Navigating the VC Landscape

Shubha K. Chakravarthy: There are a couple of other things I want to touch on before we close today, which we talked a lot about the need for understanding, in depth, not only your business and your vision and being able to sell it. We talked about how the market is really important, how what’s going on in the fundraising environment currently is really important to you as a deep tech founder.

Many people are first-time founders in deep tech, just by virtue of what they’re doing and the subject they’re studying. Many are otherwise not having access to the kind of typical systemic or institutional advantages. So you have a huge mammoth task already to try to build out all the stuff that we just talked about.

And then you have to kind of get up to speed on financial terms, on economic terms, on how things work in the world of startup funding. What have you seen, from your experience, work very well, given that we all have 24 hours in a day, and most of that is taken up if you’re a startup founder?

Have you seen brilliant examples or really smart ways where I can get up to speed really quickly? Let’s say I have a PhD or something in, I don’t know, molecular biology but I need to work in this world and I need to raise tens of millions of dollars, and by the way, I come in and I’m a woman, or I don’t have any financial background—whatever the case might be.
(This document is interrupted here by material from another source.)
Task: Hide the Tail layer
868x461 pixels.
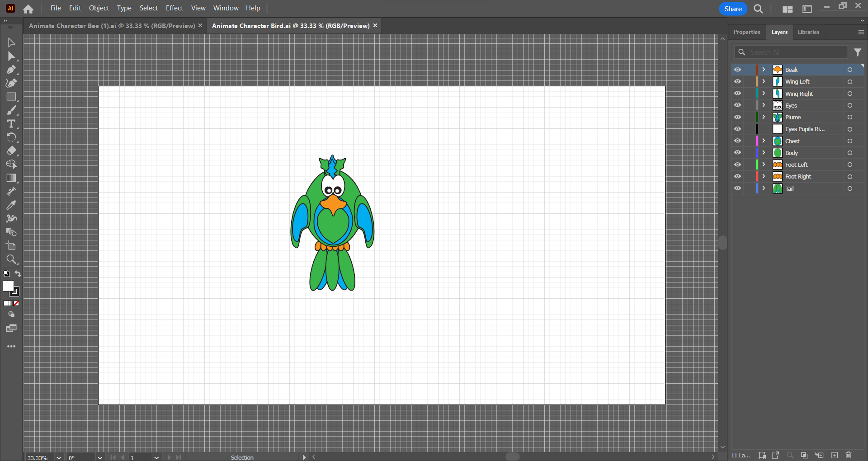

I’m just interested in actionable tips that you’ve seen work for founders that can get up to speed quickly and improve their odds.

Dan Gray: A lot of the time, the success stories that we know about, even the very non-consensus deep tech success stories with the not-conventional founder like, perhaps those examples of successes are the fortunate few who got lucky because they happened to speak to the right person who was willing to be open-minded.

And we probably don’t see a huge amount of the rest, unfortunately. How a founder should try and grapple with this—I mean, it is a huge task. I think there are a ton of organizations, partners, and individuals in the ecosystem who recognize this problem, yourself included, who try and be helpful to founders as much as possible. But I think it’s very difficult.

Practical Tips for Founders

Dan Gray: The main thing that I think really makes the difference is knowing which investors to talk to. Because the ones that will be understanding, the ones that don’t have kind of dogmatic beliefs about what a great founder is, which are almost always nonsense—those are the ones.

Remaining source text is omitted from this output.